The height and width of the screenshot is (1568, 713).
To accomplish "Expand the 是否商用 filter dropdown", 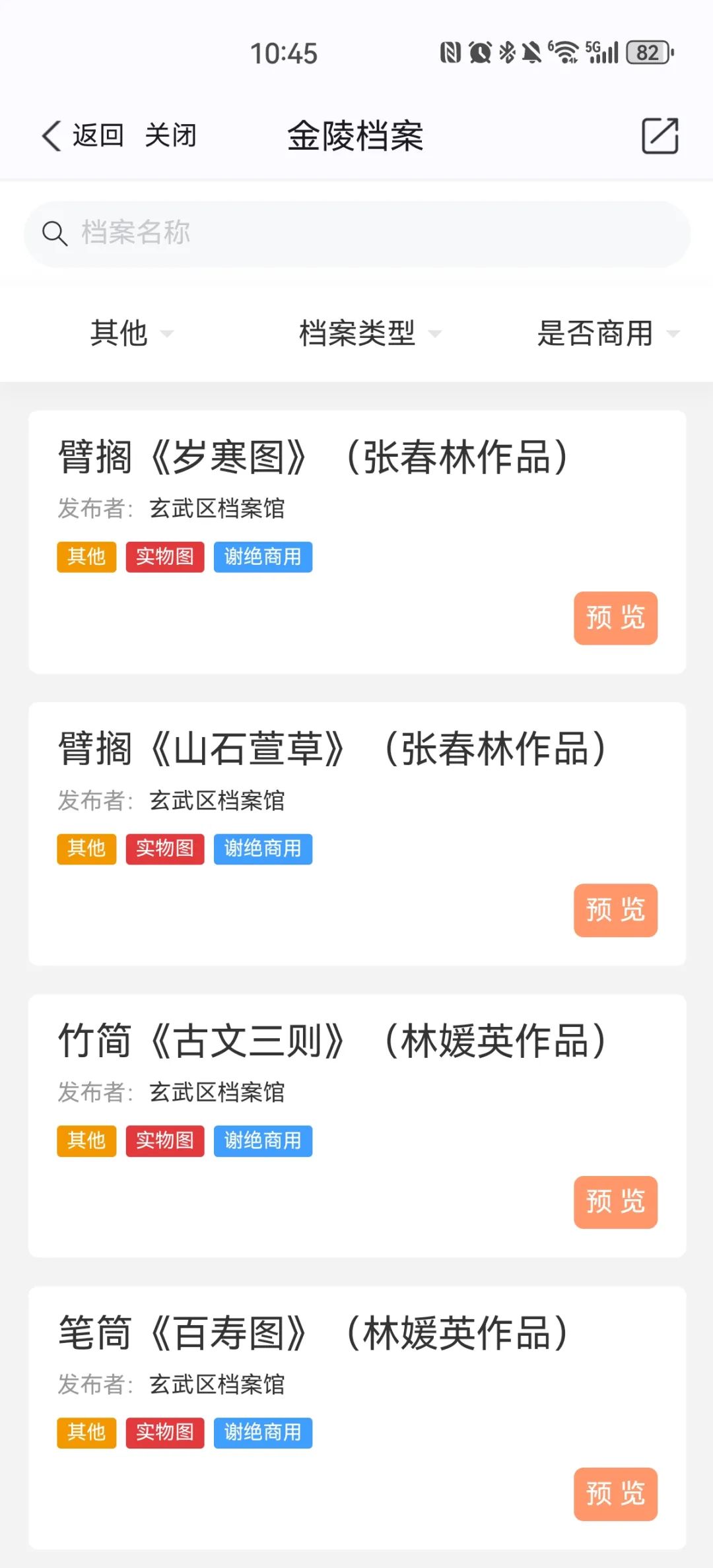I will click(x=607, y=333).
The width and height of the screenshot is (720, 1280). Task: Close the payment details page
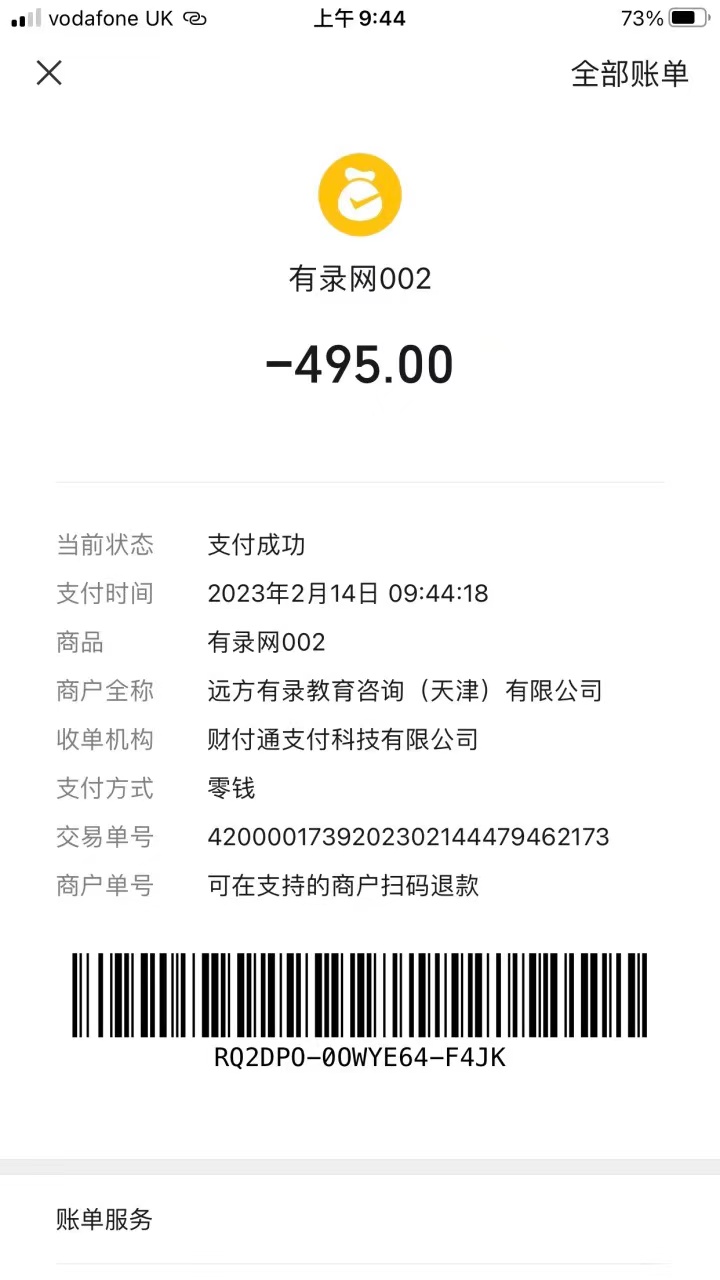click(x=49, y=73)
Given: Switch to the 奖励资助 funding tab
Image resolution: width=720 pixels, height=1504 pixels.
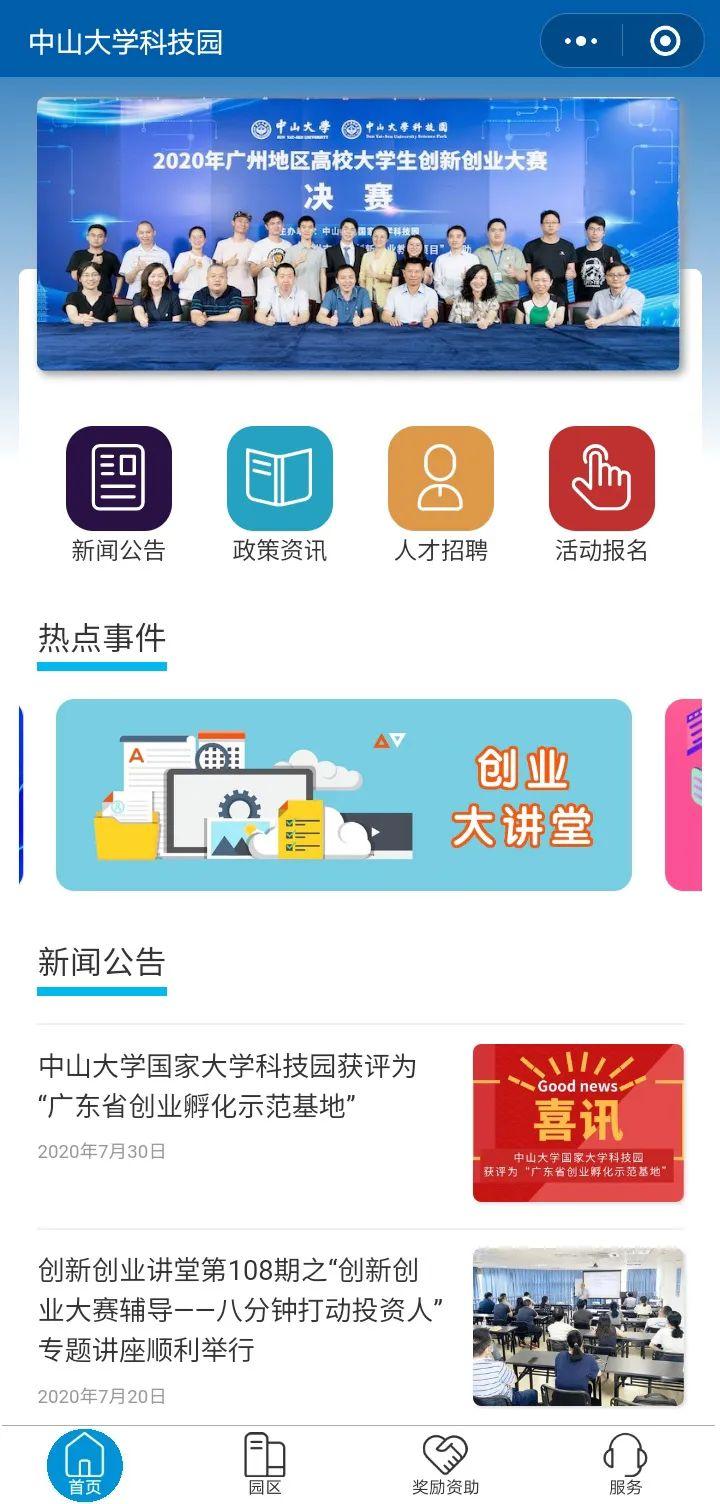Looking at the screenshot, I should click(x=445, y=1465).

▶ **What is asked**
Rewrite everything from the line containing "Given: Switch to the 奖励资助 funding tab" down to the end of the listing as a JSON list of strings, one string per line, skipping blank lines. Leave the pictures out of the answer.

▶ **Answer**
[
  "Given: Switch to the 奖励资助 funding tab",
  "Image resolution: width=720 pixels, height=1504 pixels.",
  "Looking at the screenshot, I should click(x=445, y=1465)."
]